Hemicraniectomy in Older Patients with Large Middle Cerebral Artery Infarcts Reduces Mortality
By Matthew E. Fink, MD
Professor and Chairman, Department of Neurology, Weill Cornell Medical College, and Neurologist-in-Chief, New York-Presbyterian Hospital
This article originally appeared in the May 2014 issue of Neurology Alert. It was peer reviewed by M. Flint Beal, MD. Dr. Beal is Anne Parrish Titzel Professor, Department of Neurology and Neuroscience, Weill Cornell Medical Center. Dr. Fink is a retained consultant for Procter & Gamble, and Dr. Beal reports no financial relationships relevant to this field of study.
SOURCE: Juttler E, et al, for the DESTINY II Investigators. Hemicraniectomy in older patients with extensive middle-cerebral-artery stroke. N Engl J Med 2014;370:1091-1100.
In an earlier study of early decompressive hemicraniectomy for large middle cerebral artery strokes, the same investigators demonstrated reduced mortality without increasing the risk of very severe disability among patients ≤ 60 years of age. These investigators now report the results of a similar trial in 112 patients, ≥ 61 years of age (mean age 70 years; range 61-82) who were randomized to either hemicraniectomy within 48 hours or conservative treatment in the intensive care unit. The primary endpoint was survival without severe disability, defined as a modified Rankin score of 0 to 4.
Hemicraniectomy improved the primary outcome, with the proportion of patients who survived without severe disability being 38% in hemicraniectomy group, compared to 18% in the control group.
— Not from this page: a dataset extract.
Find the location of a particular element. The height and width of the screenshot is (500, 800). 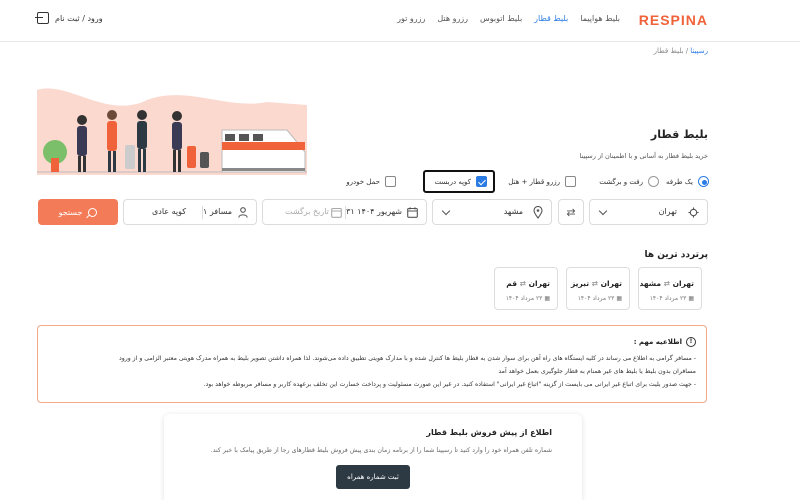

nav-flight: بلیط هواپیما is located at coordinates (600, 18).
This result was a direct result of a lower mortality in the surgical group, and no difference between the groups in the degree of severe disability. The results of this trial in an older age group is quite similar to what was found in younger patients, and this procedure therefore remains an option for patients of all ages. However, patients and families should be made aware that a successful hemicraniectomy may improve survival, but it will not improve neurological recovery.